● Work to complete
Find the line containing "The height and" in the entries below. Reproduce that line and each one after it to the end, exactly, with no other lines.

● Provided data
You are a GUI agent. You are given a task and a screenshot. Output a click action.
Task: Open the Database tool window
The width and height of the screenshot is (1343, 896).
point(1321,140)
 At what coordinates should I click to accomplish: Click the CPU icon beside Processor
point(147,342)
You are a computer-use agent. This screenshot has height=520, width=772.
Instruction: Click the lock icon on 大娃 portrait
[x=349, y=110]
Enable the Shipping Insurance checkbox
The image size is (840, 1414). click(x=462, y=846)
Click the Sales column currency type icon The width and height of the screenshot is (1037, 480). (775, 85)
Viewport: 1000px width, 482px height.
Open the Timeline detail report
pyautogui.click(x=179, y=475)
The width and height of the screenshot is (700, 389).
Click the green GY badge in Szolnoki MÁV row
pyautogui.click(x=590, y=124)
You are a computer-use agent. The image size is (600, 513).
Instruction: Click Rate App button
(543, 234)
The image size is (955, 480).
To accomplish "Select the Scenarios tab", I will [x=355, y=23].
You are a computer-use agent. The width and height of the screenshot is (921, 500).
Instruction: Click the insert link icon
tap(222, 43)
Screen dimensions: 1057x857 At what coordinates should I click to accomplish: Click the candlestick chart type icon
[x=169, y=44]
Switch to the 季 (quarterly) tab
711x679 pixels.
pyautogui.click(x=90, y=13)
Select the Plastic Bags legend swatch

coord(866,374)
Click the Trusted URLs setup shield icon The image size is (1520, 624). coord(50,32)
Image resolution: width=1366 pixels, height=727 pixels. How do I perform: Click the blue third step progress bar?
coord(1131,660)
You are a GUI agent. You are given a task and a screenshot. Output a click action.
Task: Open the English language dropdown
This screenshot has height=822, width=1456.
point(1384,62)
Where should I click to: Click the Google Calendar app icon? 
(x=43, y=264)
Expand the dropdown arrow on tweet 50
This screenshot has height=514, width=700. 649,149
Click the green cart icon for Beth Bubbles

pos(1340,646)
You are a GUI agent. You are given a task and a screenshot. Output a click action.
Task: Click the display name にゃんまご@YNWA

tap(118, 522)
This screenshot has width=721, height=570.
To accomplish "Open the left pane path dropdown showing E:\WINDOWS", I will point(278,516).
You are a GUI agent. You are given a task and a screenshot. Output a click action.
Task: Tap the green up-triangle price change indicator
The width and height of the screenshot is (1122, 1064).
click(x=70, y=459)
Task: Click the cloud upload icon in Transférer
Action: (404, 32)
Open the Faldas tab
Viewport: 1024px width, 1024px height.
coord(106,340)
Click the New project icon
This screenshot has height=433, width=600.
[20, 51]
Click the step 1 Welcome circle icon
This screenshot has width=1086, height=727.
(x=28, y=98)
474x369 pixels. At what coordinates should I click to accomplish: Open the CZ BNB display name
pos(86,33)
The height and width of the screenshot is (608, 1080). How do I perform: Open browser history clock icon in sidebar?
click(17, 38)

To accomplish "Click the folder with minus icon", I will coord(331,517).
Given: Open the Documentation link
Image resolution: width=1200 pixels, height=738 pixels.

● Exercise solution
The height and width of the screenshot is (608, 1080). How do I perform: Open browser history clock icon in sidebar?
click(17, 38)

To accomplish "Click the folder with minus icon", I will coord(331,517).
Given: Open the Documentation link
Image resolution: width=1200 pixels, height=738 pixels.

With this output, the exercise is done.